Tokenizing collateral and instantly moving it across borders is no longer a theory, it’s happening. But during a panel discussion at the SmartCon conference in New York on Wednesday, executives from Citi, DTCC and Taurus warned that while technology has caught up, regulation has not.

Ryan Rugg, global head of digital assets at Citi Treasury and Trade Solutions, said the bank’s tokenized cash system is operational in the US, UK, Hong Kong and Singapore. Known as Citi Token Services, the platform already transfers billions of real-world transactions with clients, supporting everything from supply chain payments to capital markets settlements.

“It’s not used after hours, weekends and holidays, which I think is really powerful… We actually see them using it regularly, which is wonderful,” Rugg said.

But expanding this system beyond a few corridors has proven difficult. According to Rugg, Citi must obtain regulatory approval in every jurisdiction where it operates, and the lack of harmonized legal standards has slowed its expansion. The goal, she said, is to build a frictionless multi-bank, multi-asset network — something closer to how email works today — but the rules aren’t there yet.

Nadine Chakar, global head of digital assets at DTCC, echoed this view. DTCC’s recent “Great Collateral Experiment” demonstrated that tokenized Treasuries, stocks, and money market funds could be used as collateral across time zones, even in transactions involving crypto assets.

But the biggest lesson, she says, is that technology is no longer an obstacle: market trust and respect for the law are.

“We use this word interoperability quite loosely and vaguely,” Chakar said. “But what does that actually mean? Does it really work in practice? The answer is no, it doesn’t.”

This is partly because most companies have built their own tokenization systems with different assumptions, legal structures, and smart contract designs. DTCC is now working with global clearinghouses and networks like SWIFT to define common standards, not necessarily shared technology, but shared language and protocols.

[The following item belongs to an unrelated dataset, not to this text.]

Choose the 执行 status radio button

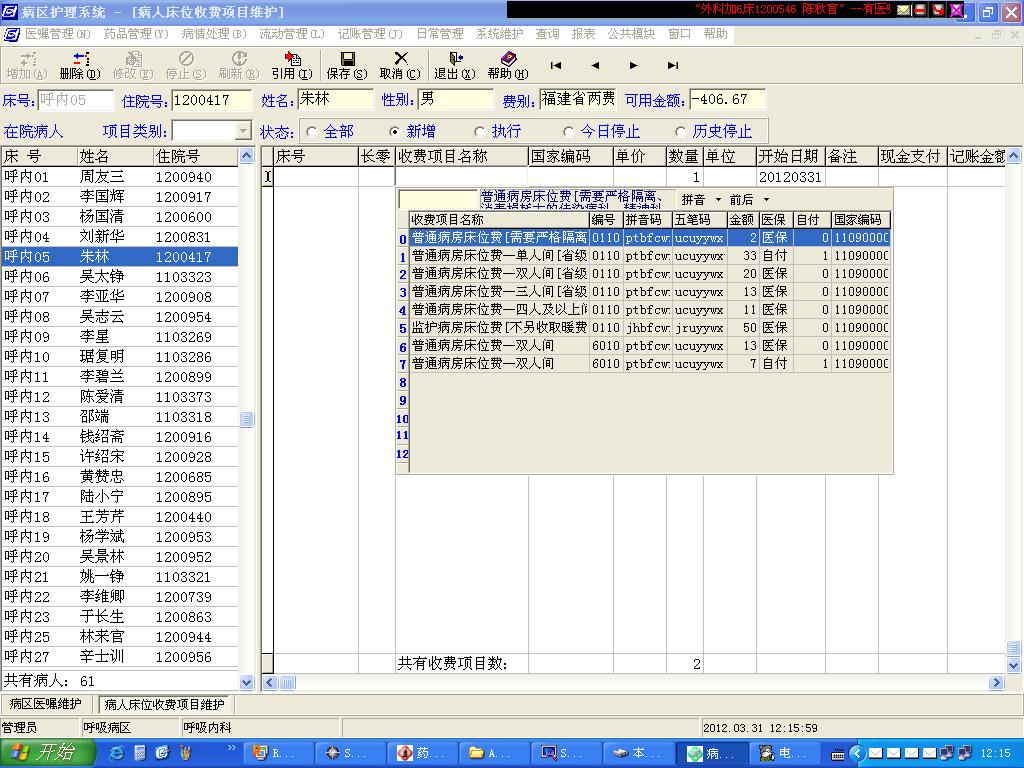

Taurus co-founder Lamine Brahimi called on US institutions to follow the example of Switzerland, where national legal and technological standards for tokenized assets are already in place. He warned that without coordination, financial firms risk fragmentation, security vulnerabilities and costly compliance disparities.

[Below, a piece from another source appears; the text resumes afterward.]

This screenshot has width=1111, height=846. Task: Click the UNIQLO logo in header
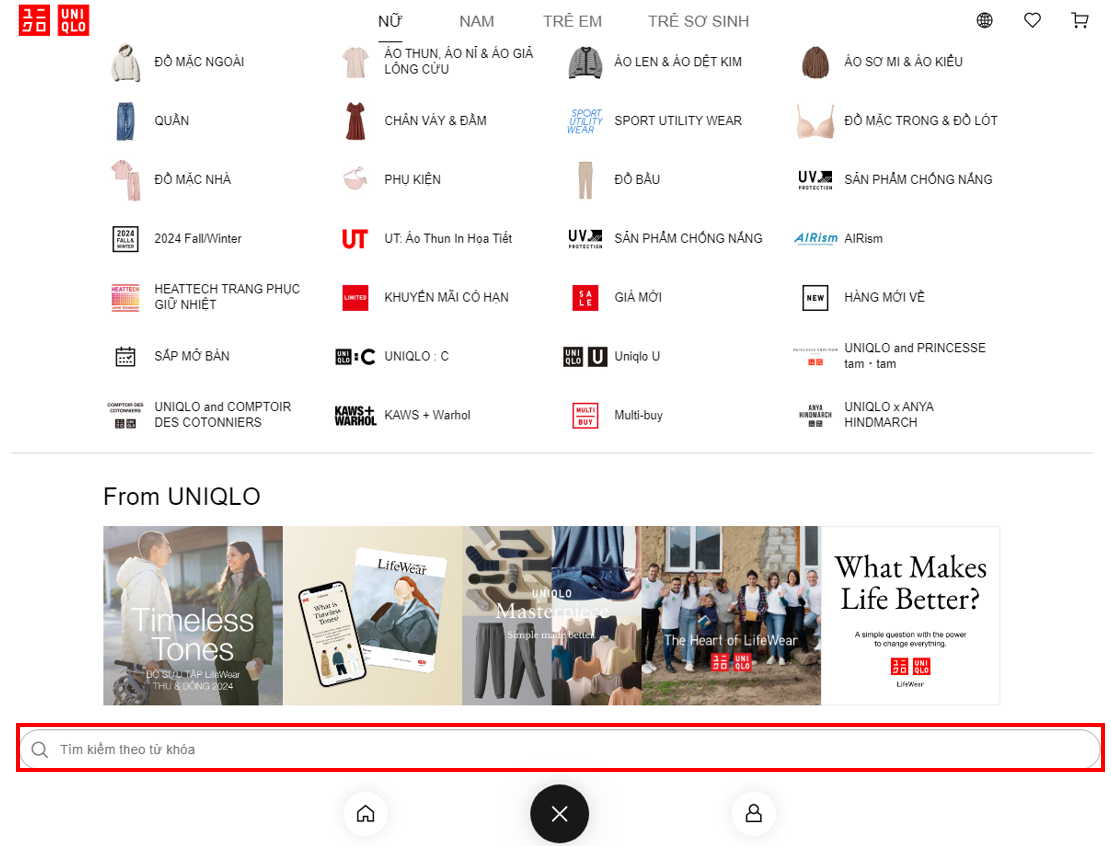54,20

Looking ahead, panelists agreed that progress will likely come in stages. In the short term, wallet-based infrastructure could complement traditional account-based systems. Over time, these wallets could become the new standard.

But even if the rails are ready, the train won’t move until regulators catch up.

“It is the nature of [digital assets] which operates 24/7. He can go wherever he wants,” Chakar said. “Our rules and laws… they are very local in nature, right? The problem now is that when we issue a token it can go anywhere.